→ **What this task involves**: Please copy all of the records exactly, leaving nothing out.

→ **Entries taken from a collection**:
________________________________________
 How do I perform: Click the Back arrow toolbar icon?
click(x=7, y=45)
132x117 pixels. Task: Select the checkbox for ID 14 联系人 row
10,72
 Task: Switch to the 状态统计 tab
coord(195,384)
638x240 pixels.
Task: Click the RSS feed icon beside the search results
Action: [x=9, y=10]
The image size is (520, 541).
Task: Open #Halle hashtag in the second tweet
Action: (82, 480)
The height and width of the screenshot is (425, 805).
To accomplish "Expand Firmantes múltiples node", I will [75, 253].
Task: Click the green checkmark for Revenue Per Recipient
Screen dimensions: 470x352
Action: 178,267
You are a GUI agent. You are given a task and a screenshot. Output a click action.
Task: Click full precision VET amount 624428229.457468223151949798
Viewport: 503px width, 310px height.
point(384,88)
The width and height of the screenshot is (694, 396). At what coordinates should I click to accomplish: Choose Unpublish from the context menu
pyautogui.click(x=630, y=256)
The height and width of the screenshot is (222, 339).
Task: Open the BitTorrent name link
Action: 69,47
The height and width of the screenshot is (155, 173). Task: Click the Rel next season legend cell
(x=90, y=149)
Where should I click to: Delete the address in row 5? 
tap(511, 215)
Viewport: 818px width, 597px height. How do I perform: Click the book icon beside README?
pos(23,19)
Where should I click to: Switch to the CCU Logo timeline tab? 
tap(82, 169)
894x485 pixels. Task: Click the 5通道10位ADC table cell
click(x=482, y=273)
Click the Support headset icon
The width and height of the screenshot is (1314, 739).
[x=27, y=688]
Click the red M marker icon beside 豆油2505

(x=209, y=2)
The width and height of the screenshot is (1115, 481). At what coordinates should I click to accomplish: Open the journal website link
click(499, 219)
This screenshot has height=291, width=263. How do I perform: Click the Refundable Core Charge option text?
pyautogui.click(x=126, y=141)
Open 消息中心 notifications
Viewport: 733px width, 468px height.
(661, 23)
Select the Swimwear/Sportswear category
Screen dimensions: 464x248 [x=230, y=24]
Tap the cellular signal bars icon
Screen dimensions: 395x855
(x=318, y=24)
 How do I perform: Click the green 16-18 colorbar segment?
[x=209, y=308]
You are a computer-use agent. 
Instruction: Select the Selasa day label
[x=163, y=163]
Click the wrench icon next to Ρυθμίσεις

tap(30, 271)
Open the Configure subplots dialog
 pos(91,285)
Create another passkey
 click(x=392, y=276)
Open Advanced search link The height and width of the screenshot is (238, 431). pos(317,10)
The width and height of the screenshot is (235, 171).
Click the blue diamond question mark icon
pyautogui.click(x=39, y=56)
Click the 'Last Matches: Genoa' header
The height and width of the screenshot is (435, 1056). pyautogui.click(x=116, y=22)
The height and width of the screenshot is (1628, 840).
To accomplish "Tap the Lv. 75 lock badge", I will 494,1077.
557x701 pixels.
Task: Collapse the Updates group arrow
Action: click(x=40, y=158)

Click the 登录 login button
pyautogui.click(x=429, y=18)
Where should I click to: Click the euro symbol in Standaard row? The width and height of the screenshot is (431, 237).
________________________________________
→ **Task answer**:
 How do I perform: Click the Back arrow toolbar icon?
click(x=7, y=45)
132x117 pixels. Task: Select the checkbox for ID 14 联系人 row
10,72
 Task: Switch to the 状态统计 tab
coord(195,384)
638x240 pixels.
Task: Click the RSS feed icon beside the search results
Action: [x=9, y=10]
The image size is (520, 541).
Task: Open #Halle hashtag in the second tweet
Action: (82, 480)
The height and width of the screenshot is (425, 805).
To accomplish "Expand Firmantes múltiples node", I will [75, 253].
Task: Click the green checkmark for Revenue Per Recipient
Screen dimensions: 470x352
Action: 178,267
You are a GUI agent. You are given a task and a screenshot. Output a click action.
Task: Click full precision VET amount 624428229.457468223151949798
Viewport: 503px width, 310px height.
point(384,88)
The width and height of the screenshot is (694, 396). At what coordinates should I click to accomplish: Choose Unpublish from the context menu
pyautogui.click(x=630, y=256)
The height and width of the screenshot is (222, 339).
Task: Open the BitTorrent name link
Action: 69,47
The height and width of the screenshot is (155, 173). Task: Click the Rel next season legend cell
(x=90, y=149)
Where should I click to: Delete the address in row 5? 
tap(511, 215)
Viewport: 818px width, 597px height. How do I perform: Click the book icon beside README?
pos(23,19)
Where should I click to: Switch to the CCU Logo timeline tab? 
tap(82, 169)
894x485 pixels. Task: Click the 5通道10位ADC table cell
click(x=482, y=273)
Click the Support headset icon
The width and height of the screenshot is (1314, 739).
[x=27, y=688]
Click the red M marker icon beside 豆油2505

(x=209, y=2)
The width and height of the screenshot is (1115, 481). At what coordinates should I click to accomplish: Open the journal website link
click(499, 219)
This screenshot has height=291, width=263. How do I perform: Click the Refundable Core Charge option text?
pyautogui.click(x=126, y=141)
Open 消息中心 notifications
Viewport: 733px width, 468px height.
(661, 23)
Select the Swimwear/Sportswear category
Screen dimensions: 464x248 [x=230, y=24]
Tap the cellular signal bars icon
Screen dimensions: 395x855
(x=318, y=24)
 How do I perform: Click the green 16-18 colorbar segment?
[x=209, y=308]
You are a computer-use agent. 
Instruction: Select the Selasa day label
[x=163, y=163]
Click the wrench icon next to Ρυθμίσεις

tap(30, 271)
Open the Configure subplots dialog
 pos(91,285)
Create another passkey
 click(x=392, y=276)
Open Advanced search link The height and width of the screenshot is (238, 431). pos(317,10)
The width and height of the screenshot is (235, 171).
Click the blue diamond question mark icon
pyautogui.click(x=39, y=56)
Click the 'Last Matches: Genoa' header
The height and width of the screenshot is (435, 1056). pyautogui.click(x=116, y=22)
The height and width of the screenshot is (1628, 840).
To accomplish "Tap the Lv. 75 lock badge", I will 494,1077.
557x701 pixels.
Task: Collapse the Updates group arrow
Action: click(x=40, y=158)

Click the 登录 login button
pyautogui.click(x=429, y=18)
Where should I click to: Click the euro symbol in Standaard row? The width and height of the screenshot is (431, 237).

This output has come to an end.